▶ [Text]
----

Toby Sullivan Bibliography pubs/history.com
Pub Culture
The history of pub culture in London is one that mirrors the more traditional
political, social, and economic history of the city. At the same time though,
the pub and historical variants thereof, have been an escape from the day to day
drudgery of life in London. For though the structures and names have changed
over time, there has always been a fundamental need to get roaring drunk with
one’s mates. From the sloshed ancient Romans to the pissed Victorian laborers
and all the drunks along the way, Londoners have fine tuned a unique cultural
movement around alcohol and the places that dispense it. A people need somewhere
to turn to celebrate the good and forget the bad, some are desperate enough to
turn to family or church, but others manage to get on with there lives after a
pint or ten at the local. There were the heady days of ale and the dark days of
the well lit gin palaces. In the noble pursuit of alcoholism, the London
citizenry managed to stave off assaults by the party pooping puritans, the
boring bourgeois, and the deadening duties. A mere history cannot express the
profound importance of pub culture. No, nothing less than a pre-history will do.
There cannot be anything more disappointing than being forced to leave a land
of sun, enlightenment, and peace, for a land of rain, gray, rain, and mortal
danger. If you were unlucky enough to be a Roman soldier garrisoned in
Londunium, then that was your reality. One can hardly blame these poor Italian
imperialists, for wanting to transplant a bit of Roman merriment to there dismal
posting. This took the form of the tabernae. In the spirit of Spanish tapas, the
tabernae provided wine and a bit of food for nibbling. These tabernae would
later be reincarnated as taverns for the Elizabethan gentleman drinker. Neon
shamrock technology was still a far way off, so the tabernae attracted drinkers
with a subtle bit of grape vine.
The real British drink was ale and the real British drinking establishment was
the creatively named “alehouse”. Long before there was a united kingdom, there
was a disunited one of villages and loose alliances. Locals that got the hang of
brewing sold to their neighbors and central locations for drinking sprung up
around these houses. Ale was passed around in communal containers. It was in
these ale houses that neighbors bonded through mutual swilling of spit and ale.
To ensure fare servings of the mixture, there were pegs in the containers that
marked where each drinker could drink down to. The naughty few that drank more
than there fair share, “took the next person down a peg or two”. This gave rise
to other quaint expressions such as “I’ll beat you bloody senseless” . The
glorious history of government sticking its stuck up nose where it doesn’t
belong, began during this time period in the 7th century, when Kent’s King
Ethelbert capped how many people were allowed to sell ale. Some historians
(mainly myself), believe that if his mother had named him John, then he wouldn’t
have such a big chip on his shoulder.

----

▶ [Set problem A]
Rewrite the passage of the pub culture history that opens with "There cannot be" and closes with "of grape vine.", swapping in "wine shops" wherever "tabernae" appears.
▶ [Set problem B]
Write the next part of the history of London pub culture, picking up after its final sentence.

▶ [Collected data]

----

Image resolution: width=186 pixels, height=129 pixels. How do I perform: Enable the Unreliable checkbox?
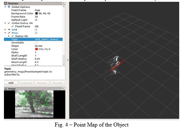(x=36, y=43)
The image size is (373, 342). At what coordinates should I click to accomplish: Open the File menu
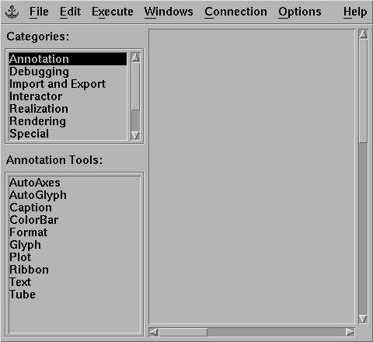39,12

----

▶ [Result A]
There cannot be anything more disappointing than being forced to leave a land
of sun, enlightenment, and peace, for a land of rain, gray, rain, and mortal
danger. If you were unlucky enough to be a Roman soldier garrisoned in
Londunium, then that was your reality. One can hardly blame these poor Italian
imperialists, for wanting to transplant a bit of Roman merriment to there dismal
posting. This took the form of the wine shops. In the spirit of Spanish tapas, the
wine shops provided wine and a bit of food for nibbling. These wine shops would
later be reincarnated as taverns for the Elizabethan gentleman drinker. Neon
shamrock technology was still a far way off, so the wine shops attracted drinkers
with a subtle bit of grape vine.

▶ [Result B]
By the time the middle ages rolled around ale was the preferred and safest form
of refreshment. Water was best left for the oxen after all that was where most
of their dung ended up. Most people at one time or another, have after a
particularly long and potent session at the pub, just wanted to curl up and go
to sleep right there. For these people there was the invention of the inn.  In
the spirit of the crusades and the papal city of Rome, the fad of religious
pilgrimage hit the British Isles like a ton of bricks, a ton of thirsty bricks.
From York down to London up and over a bit to Canterbury, there were bloody
great cathedrals and roads going to them. Before now all the traveling people
had to do was contained on there feudal estate unless it was to raid another
feudal estate. Now England was a more centralized state travel was safer and
physically more possible with better roads. These traveling pilgrims made good
use of the inns. As did the emerging merchants. The Tabard inn, in Southwark,
London won literary fame as it was mentioned in the Canterbury Tales in 1388 by
Chaucer.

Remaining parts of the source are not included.